Acho que a maior facilidade de escrever sobre uma pessoa real, principalmente personalidades que têm muito material nas mídias, é não começar com o papel em branco. A escrita já parte de um senso comum sobre quem é o personagem. Mas acho que o excesso de informações a serem consideradas também pode criar uma limitação criativa quando comparamos às criações cem por cento ficcionais. Pessoalmente, minha dificuldade em escrever sobre pessoas reais é garantir que a história alcance a complexidade que é a psique de um ser humano e respeitar a história de vida daquela pessoa e das outras envolvidas. No caso da série “Raul Seixas: Eu Sou”, eu fiquei extremamente feliz com os depoimentos das filhas dele. A Scarlet Seixas, filha do Raul, publicou nas redes o quanto a série trouxe cura para algumas feridas familiares.

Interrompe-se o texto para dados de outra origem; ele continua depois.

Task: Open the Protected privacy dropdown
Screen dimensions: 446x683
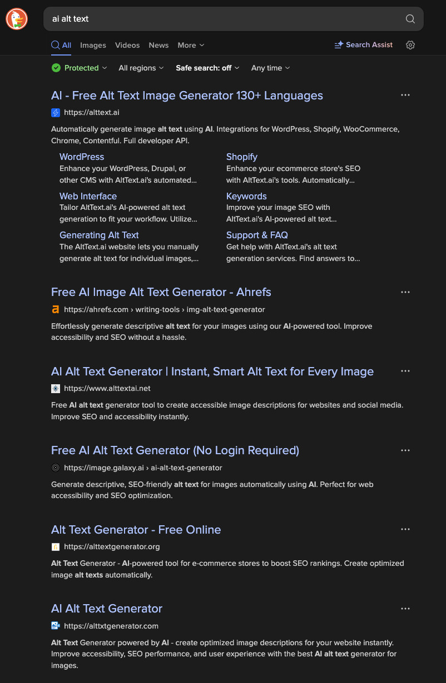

Eu tive a oportunidade de falar diretamente com a Vivi Seixas, filha do Raul, e com a Kika Seixas, ex-esposa, e elas estavam muito emocionadas com a série. É muito gratificante criar uma obra artística que promove transformações positivas no mundo real.
E o que descobriu sobre Raul Seixas que ainda desconhecia? Como foi o processo de pesquisa?
Acho que o lado família do Raul é o que mais surpreende por não estar na mídia. O Raul era um pai carinhoso e sofreu muito a cada separação das esposas e, principalmente das filhas. A pesquisa foi constante através de livros biográficos, entrevistas com pessoas próximas e todo o material disponível na mídia. Outra coisa que eu fazia muito – e amava! – era ouvir as músicas para dissecar as letras e entender formas de se encaixarem melhor na narrativa.
Você já tinha participado do roteiro de outros projetos, como o filme “Maria do Caritó”, baseado em peça homônima estrelada por Lilia Cabral. Considera a série um divisor da sua carreira como roteirista, que está completando 15 anos?
Com certeza. Eu considero a série do Raul um divisor na minha carreira, não só pela visibilidade que o meu trabalho ganhou com a estreia da série, mas também pela epifania que eu experimentei durante o processo de criação. Durante a pandemia, os trabalhos deram uma parada e eu via a preocupação pela violência doméstica contra mulheres. Então, eu decidi ir para Portugal fazer mestrado em Estudos Sobre as Mulheres, na tentativa de trabalhar como socióloga e viver experiências com a minha família fora do país. O resultado foi uma frustração profissional gigante! Daí, o Paulo Morelli (da O2 Filmes) me convidou pra escrever a série, e minha energia vital voltou assim que começamos o trabalho. E eu entendi que não posso deixar de escrever porque criar histórias é onde está minha pulsão de vida.
Além de escrever, você é atriz e chegou a atuar em produções como a elogiada série “A cura”, na Globo. Pensa em escrever projetos para atuar?
Eu estou muito a fim de voltar a atuar. Fui me afastando aos poucos dos palcos e dos sets por causa da maternidade, mas este ano eu abri a Gautu Filmes para desenvolver e produzir projetos autorais, onde eu tenha autonomia de escolher histórias e personagens que eu acredito serem relevantes. O trabalho de estreia da produtora vai ser o curta-metragem “Onde está você agora?”, atualmente em fase de finalização. Escrevi o roteiro para criar a protagonista que eu queria dar vida e estou contente com o resultado.
Temos visto cada vez mais mulheres trabalhando como roteiristas de grandes projetos no audiovisual. Como analisa o espaço feminino no mercado?
As mulheres têm buscado, cada vez mais, ocupar os espaços que desejam no mercado de trabalho, mas acredito que a corrida ainda é injusta. A ONU Mulheres divulgou dados que apontam uma desigualdade salarial de 24% entre homens e mulheres exercendo as mesmas funções no mercado audiovisual. Além de ganharem menos, existe uma desigualdade da divisão de tarefas domésticas e a questão da maternidade, que carrega camadas complexas na relação da mulher com o trabalho. É impossível falar sobre o espaço das mulheres no audiovisual sem considerar questões estruturais que tornam os acessos desiguais.